YouTube creators are being paid by a metric, you cannot really influence: CPM (cost per 1000 impressions). Basically, advertisers bid on how much they are willing to pay to show ads on your channel. For advertisers, it of course doesn't make sense to invest money on channels that have mediocre reach. Google describes your channel with metrics like your country of residency (poorer countries are getting smaller ad bids), type of content (cute animals doing cute stuff is getting paid less than tech or cosmetic videos), daily views and engagement rating (comments, likes, subscriber growth, percentage of video watched), etc. This puts all the pressure on the content creators: you are either huge and then you are getting paid well or you are not and then Google could pay you the full ad revenue for your channel (they take 45% I believe) and it would still be insignificant. You and me having ad block doesn't change that.

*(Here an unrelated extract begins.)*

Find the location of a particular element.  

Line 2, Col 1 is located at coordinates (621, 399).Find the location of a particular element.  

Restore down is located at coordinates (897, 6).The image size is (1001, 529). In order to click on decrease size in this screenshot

[–] [email protected] 1 points 1 year ago (1 children)

Ad bidding happens realtime though (I briefly worked on software in that sector) if you have ads blocked those calls to ask for bids won't occur. So having an adblock on reduces the chances of creators getting such ad money

[–] [email protected] 1 points 1 year ago* (last edited 1 year ago)

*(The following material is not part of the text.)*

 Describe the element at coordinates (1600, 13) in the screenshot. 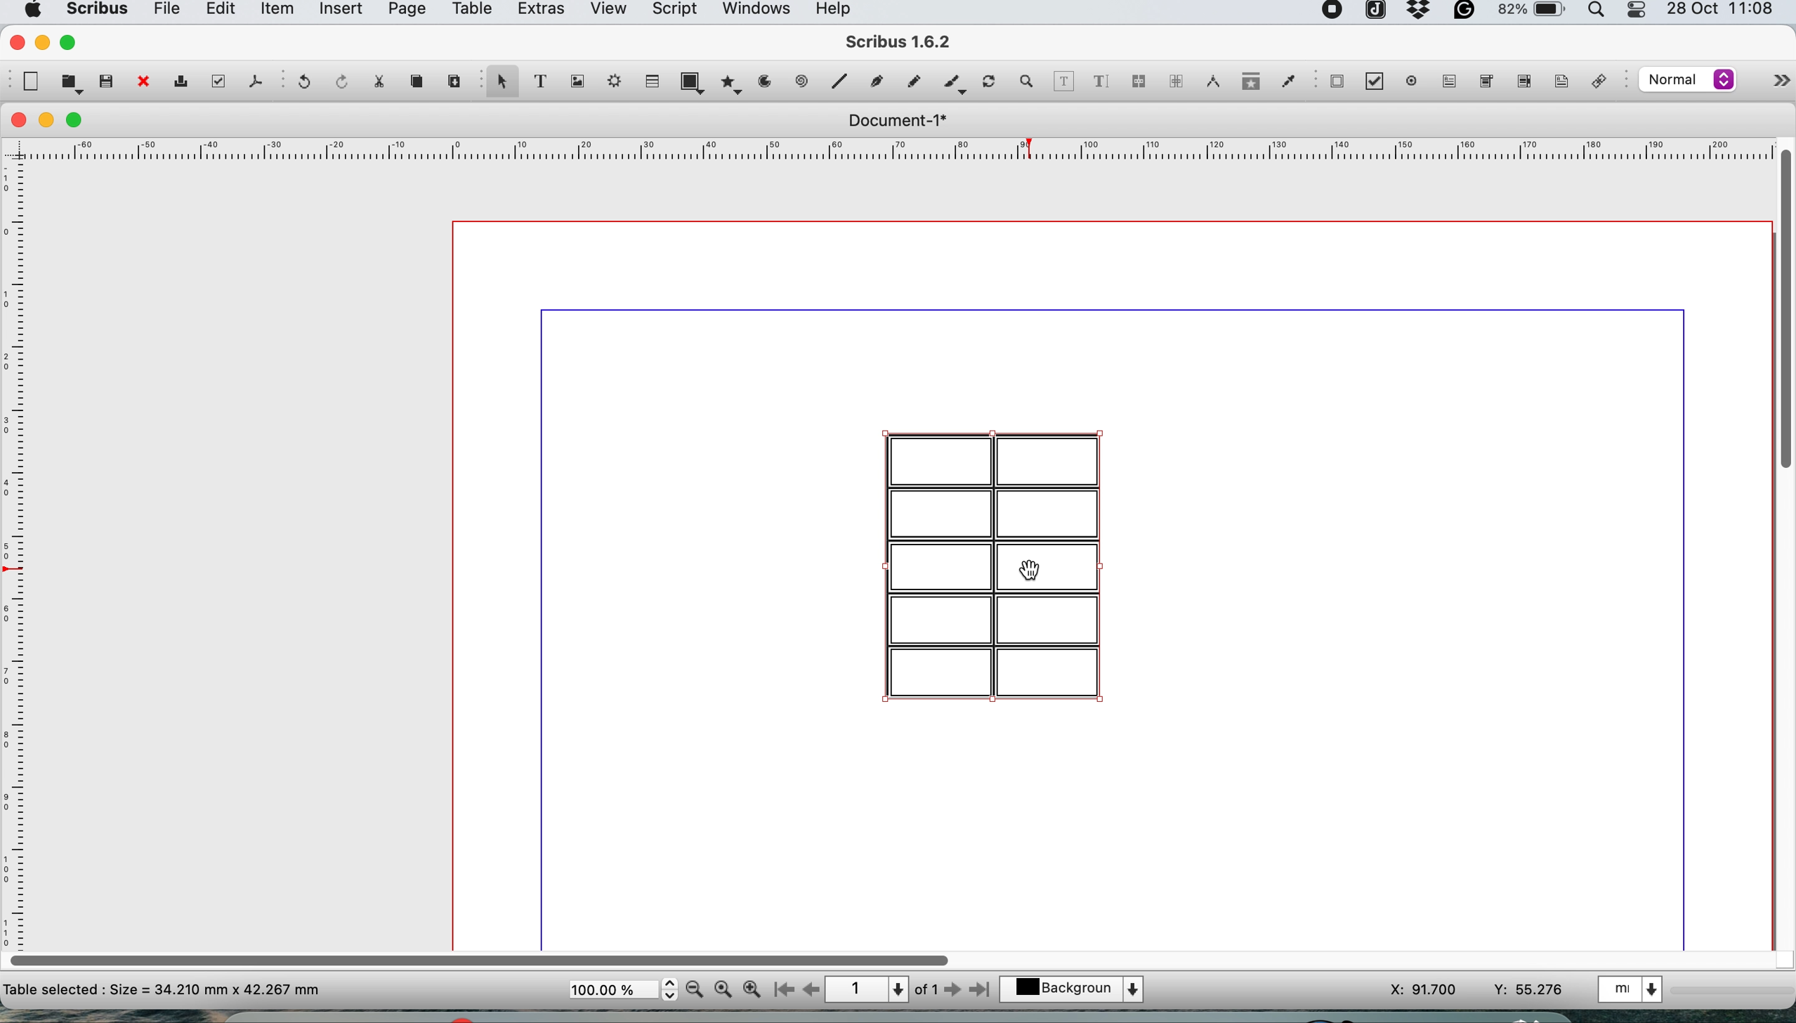

I see `spotlight search` at that location.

While this is true, the payout itself is laughable for anyone isn't fully focused on optimizing their videos on monetization. And even those creators are better off with you supporting them directly by either joining their community on YT or donating to the Patreon they got set up. Google gets a cut from you joining their YT-community, but the creator still gets a better payout than they ever would if you only watched the ads. The next logical step for Google is to make linking or mentioning Patreon incompatible with their ToS since the Patreon circumvention is losing them revenue as well.

Also YT is prominently demonetizing videos for the any reason they see fit (and withhold from the creator) and when that happens, the creator gets nothing, but the viewer still sees ads, even tho they do see less ads. It's an exploitative system that went downhill over many years. The culprits here are not the evil ad block users, but the greedy shareholders expecting infinite growth.

[–] [email protected] 3 points 1 year ago (1 children)

If you don't want to sound like a shill, be careful, because you do here...

YouTube is making a LOT of profit, they want MORE, endlessly MORE. "They are a business after all" is not valid in these conversations unless again... shill. Hopefully you didn't realize what you sound like here and this news is helpful to you going forward.

[–] [email protected] 0 points 1 year ago

Calling someone a shill is not a good response.

I genuinely don't see the issue with blocking ad blockers if they're giving a subscription as an option. You literally get to choose to pay with your data and time or with cash. Video hosting isn't a public service.

Besides, YouTube has been screwed over by advertisers numerous times, and creators had to share some of the burden. If YouTube Premium is what allows YouTube to stay running and improve while also paying creators with more controversial content, I'm all for it.